Description of the task
Retype every line of the listing below verbatim, from the first line to the last.

Click-target data
::::::
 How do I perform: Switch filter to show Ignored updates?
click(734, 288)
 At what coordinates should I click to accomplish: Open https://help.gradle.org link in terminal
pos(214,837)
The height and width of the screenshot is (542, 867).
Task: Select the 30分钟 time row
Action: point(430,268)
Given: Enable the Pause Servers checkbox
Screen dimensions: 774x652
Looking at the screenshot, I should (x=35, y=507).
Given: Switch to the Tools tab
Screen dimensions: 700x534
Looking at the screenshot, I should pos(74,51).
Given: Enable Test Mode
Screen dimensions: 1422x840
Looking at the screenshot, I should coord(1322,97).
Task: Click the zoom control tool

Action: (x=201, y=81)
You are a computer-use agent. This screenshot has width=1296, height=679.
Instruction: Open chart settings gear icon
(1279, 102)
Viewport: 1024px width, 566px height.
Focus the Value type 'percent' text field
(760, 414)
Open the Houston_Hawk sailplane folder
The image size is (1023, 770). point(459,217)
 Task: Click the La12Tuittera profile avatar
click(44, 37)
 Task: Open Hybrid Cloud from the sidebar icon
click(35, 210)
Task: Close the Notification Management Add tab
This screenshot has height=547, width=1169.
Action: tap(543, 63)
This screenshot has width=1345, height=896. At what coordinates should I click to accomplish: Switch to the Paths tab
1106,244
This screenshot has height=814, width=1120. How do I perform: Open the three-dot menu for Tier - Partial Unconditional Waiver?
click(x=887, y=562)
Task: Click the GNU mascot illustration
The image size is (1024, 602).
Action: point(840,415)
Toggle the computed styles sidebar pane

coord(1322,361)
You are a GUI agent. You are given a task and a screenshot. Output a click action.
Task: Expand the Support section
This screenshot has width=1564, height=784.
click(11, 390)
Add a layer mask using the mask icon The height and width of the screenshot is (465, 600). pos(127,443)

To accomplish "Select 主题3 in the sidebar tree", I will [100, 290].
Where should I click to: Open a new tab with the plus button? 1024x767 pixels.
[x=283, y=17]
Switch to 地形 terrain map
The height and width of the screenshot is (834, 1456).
::::::
Finished exercise
 How do I perform: Switch filter to show Ignored updates?
click(734, 288)
 At what coordinates should I click to accomplish: Open https://help.gradle.org link in terminal
pos(214,837)
The height and width of the screenshot is (542, 867).
Task: Select the 30分钟 time row
Action: point(430,268)
Given: Enable the Pause Servers checkbox
Screen dimensions: 774x652
Looking at the screenshot, I should (x=35, y=507).
Given: Switch to the Tools tab
Screen dimensions: 700x534
Looking at the screenshot, I should pos(74,51).
Given: Enable Test Mode
Screen dimensions: 1422x840
Looking at the screenshot, I should coord(1322,97).
Task: Click the zoom control tool

Action: (x=201, y=81)
You are a computer-use agent. This screenshot has width=1296, height=679.
Instruction: Open chart settings gear icon
(1279, 102)
Viewport: 1024px width, 566px height.
Focus the Value type 'percent' text field
(760, 414)
Open the Houston_Hawk sailplane folder
The image size is (1023, 770). point(459,217)
 Task: Click the La12Tuittera profile avatar
click(44, 37)
 Task: Open Hybrid Cloud from the sidebar icon
click(35, 210)
Task: Close the Notification Management Add tab
This screenshot has height=547, width=1169.
Action: tap(543, 63)
This screenshot has width=1345, height=896. At what coordinates should I click to accomplish: Switch to the Paths tab
1106,244
This screenshot has height=814, width=1120. How do I perform: Open the three-dot menu for Tier - Partial Unconditional Waiver?
click(x=887, y=562)
Task: Click the GNU mascot illustration
The image size is (1024, 602).
Action: point(840,415)
Toggle the computed styles sidebar pane

coord(1322,361)
You are a GUI agent. You are given a task and a screenshot. Output a click action.
Task: Expand the Support section
This screenshot has width=1564, height=784.
click(11, 390)
Add a layer mask using the mask icon The height and width of the screenshot is (465, 600). pos(127,443)

To accomplish "Select 主题3 in the sidebar tree", I will [100, 290].
Where should I click to: Open a new tab with the plus button? 1024x767 pixels.
[x=283, y=17]
Switch to 地形 terrain map
The height and width of the screenshot is (834, 1456).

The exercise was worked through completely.